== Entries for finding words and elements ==

****************

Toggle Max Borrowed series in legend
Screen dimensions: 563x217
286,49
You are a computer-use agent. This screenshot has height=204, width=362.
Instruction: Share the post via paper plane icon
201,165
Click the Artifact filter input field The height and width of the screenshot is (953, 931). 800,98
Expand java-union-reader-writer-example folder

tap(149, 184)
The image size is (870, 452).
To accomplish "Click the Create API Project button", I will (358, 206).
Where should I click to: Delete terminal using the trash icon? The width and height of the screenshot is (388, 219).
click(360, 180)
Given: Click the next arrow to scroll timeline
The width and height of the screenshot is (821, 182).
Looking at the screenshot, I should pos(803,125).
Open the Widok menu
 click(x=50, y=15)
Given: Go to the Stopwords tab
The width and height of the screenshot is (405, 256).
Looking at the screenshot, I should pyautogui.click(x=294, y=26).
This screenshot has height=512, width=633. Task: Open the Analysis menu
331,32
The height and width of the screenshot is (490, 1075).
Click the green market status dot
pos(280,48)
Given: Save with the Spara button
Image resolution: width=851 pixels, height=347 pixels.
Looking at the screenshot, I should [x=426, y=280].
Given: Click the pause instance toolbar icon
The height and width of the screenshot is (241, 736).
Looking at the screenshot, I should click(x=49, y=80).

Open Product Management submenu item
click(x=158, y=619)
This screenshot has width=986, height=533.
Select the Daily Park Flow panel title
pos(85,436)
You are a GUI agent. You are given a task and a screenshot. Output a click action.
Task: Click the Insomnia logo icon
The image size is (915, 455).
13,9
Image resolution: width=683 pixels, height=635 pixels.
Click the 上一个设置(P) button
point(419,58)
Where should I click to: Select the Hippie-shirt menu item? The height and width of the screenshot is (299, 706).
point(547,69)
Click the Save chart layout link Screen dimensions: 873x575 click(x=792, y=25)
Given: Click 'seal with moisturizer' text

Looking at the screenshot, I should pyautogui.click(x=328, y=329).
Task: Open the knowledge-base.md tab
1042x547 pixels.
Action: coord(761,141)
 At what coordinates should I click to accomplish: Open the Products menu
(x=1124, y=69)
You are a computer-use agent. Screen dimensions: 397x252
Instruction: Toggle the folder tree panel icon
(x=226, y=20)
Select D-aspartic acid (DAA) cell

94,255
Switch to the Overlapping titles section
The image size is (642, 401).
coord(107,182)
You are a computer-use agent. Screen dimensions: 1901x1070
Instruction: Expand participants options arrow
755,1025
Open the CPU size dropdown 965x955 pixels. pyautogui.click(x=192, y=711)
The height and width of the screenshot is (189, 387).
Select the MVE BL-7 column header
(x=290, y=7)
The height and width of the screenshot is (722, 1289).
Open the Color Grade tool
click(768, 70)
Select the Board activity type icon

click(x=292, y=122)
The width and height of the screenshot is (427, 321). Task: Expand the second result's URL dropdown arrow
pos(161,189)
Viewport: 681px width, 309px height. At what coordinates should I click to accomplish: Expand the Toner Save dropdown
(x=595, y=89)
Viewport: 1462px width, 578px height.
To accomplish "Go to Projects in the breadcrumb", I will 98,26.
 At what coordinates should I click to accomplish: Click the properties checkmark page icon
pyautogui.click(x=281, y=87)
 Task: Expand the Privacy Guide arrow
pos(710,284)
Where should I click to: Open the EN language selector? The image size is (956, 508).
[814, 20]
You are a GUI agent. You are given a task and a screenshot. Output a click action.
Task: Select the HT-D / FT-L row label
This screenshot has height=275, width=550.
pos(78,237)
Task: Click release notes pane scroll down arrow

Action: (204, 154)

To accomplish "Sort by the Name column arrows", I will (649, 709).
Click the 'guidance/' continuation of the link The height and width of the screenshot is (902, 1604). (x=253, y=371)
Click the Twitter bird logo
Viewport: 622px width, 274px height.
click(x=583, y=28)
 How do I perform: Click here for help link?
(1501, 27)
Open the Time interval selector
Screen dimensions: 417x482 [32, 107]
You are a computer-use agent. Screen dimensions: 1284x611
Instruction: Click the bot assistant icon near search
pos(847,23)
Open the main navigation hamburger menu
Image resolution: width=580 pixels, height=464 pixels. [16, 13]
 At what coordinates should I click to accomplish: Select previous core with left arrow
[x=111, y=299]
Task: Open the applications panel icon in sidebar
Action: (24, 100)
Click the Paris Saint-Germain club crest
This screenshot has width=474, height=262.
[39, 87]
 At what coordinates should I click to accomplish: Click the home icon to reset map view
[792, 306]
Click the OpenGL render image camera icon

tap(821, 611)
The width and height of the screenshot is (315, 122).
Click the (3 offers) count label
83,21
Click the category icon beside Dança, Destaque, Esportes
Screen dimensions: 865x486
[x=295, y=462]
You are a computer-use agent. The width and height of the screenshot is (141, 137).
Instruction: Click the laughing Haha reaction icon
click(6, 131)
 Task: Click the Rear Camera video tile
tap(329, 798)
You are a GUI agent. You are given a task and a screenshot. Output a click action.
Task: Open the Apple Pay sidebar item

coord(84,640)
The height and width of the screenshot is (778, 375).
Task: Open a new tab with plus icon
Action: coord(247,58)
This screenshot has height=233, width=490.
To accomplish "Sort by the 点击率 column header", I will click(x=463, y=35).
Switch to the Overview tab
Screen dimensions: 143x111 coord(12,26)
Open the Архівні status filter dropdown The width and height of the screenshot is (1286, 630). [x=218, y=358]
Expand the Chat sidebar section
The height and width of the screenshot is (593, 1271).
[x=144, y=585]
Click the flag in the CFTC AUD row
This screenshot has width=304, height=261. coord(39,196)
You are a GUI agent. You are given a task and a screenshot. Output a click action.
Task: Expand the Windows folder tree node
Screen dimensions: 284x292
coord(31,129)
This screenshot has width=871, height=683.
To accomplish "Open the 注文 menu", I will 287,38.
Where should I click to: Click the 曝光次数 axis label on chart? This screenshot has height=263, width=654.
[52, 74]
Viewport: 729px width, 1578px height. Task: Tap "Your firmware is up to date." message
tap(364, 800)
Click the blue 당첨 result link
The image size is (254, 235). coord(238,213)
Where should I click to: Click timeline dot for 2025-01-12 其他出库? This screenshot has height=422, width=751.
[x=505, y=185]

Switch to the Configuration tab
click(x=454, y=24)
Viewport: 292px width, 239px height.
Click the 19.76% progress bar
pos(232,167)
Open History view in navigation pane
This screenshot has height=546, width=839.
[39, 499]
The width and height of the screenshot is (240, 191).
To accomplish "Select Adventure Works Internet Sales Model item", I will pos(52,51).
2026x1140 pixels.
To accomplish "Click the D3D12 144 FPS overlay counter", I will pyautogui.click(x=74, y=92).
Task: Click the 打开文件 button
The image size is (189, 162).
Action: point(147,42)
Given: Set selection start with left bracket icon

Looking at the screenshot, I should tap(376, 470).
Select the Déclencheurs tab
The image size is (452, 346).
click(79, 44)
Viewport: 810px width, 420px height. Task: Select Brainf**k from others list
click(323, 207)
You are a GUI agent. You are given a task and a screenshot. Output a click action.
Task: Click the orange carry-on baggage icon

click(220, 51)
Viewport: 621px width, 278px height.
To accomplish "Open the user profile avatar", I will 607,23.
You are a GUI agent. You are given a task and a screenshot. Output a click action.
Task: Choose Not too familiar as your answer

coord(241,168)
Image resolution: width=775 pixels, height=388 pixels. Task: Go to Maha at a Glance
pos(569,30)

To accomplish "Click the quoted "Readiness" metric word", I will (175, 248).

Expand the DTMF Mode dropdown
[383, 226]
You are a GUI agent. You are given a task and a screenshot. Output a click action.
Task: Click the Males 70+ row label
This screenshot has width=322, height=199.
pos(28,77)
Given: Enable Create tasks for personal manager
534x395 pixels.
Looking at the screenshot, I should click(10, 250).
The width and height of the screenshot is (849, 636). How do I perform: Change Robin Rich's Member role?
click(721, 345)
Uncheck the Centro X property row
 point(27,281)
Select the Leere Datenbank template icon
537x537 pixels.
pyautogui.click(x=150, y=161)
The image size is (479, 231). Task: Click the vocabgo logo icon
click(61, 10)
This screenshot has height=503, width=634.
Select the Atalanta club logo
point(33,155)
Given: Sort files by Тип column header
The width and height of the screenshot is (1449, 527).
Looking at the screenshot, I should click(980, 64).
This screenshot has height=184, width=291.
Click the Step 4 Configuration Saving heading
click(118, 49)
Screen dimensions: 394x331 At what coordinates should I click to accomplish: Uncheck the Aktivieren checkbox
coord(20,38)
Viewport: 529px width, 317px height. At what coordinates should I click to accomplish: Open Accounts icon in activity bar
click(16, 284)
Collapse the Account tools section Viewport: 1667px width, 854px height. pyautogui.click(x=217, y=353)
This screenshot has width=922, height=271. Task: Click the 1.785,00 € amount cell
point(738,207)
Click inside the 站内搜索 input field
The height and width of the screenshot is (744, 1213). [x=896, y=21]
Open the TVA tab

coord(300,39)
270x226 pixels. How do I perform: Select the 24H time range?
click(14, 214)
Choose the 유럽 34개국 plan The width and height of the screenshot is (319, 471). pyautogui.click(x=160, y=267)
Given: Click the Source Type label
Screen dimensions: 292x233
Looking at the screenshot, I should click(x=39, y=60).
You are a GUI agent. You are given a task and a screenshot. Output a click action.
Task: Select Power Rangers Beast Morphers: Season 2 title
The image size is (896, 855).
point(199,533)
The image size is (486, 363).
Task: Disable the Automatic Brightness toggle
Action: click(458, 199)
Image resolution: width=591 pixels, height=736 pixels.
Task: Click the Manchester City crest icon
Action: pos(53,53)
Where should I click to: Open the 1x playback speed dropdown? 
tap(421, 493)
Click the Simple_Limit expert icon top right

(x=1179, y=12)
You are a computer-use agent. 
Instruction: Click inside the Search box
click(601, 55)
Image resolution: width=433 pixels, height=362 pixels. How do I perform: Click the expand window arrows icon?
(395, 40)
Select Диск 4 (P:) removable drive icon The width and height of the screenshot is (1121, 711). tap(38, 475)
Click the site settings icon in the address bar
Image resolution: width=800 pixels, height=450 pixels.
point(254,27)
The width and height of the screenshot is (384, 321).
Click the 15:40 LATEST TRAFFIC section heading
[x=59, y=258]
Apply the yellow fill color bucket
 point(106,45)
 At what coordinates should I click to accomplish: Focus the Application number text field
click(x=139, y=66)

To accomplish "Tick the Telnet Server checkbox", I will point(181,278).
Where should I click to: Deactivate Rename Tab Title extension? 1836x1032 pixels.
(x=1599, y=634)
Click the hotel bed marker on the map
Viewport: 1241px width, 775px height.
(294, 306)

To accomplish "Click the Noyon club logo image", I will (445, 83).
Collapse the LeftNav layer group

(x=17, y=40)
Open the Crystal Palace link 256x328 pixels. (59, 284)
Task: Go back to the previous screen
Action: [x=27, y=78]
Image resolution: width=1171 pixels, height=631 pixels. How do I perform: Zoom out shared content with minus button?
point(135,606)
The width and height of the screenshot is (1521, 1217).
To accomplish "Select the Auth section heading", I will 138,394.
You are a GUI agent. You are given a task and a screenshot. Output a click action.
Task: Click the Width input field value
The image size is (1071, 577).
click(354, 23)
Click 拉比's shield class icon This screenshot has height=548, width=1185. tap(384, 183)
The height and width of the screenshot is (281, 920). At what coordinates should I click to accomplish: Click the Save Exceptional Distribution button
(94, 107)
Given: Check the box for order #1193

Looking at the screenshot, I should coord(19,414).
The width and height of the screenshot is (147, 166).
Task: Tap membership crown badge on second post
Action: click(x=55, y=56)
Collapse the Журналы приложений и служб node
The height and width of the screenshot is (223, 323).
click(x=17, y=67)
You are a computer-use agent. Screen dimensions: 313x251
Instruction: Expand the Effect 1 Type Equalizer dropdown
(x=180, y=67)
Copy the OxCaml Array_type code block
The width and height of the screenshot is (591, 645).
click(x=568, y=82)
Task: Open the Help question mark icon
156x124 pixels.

****************

== Problem details ==
Report every line above that contains the string "scroll", treating case as significant.

== Written solution ==
Given: Click the next arrow to scroll timeline
Task: Click release notes pane scroll down arrow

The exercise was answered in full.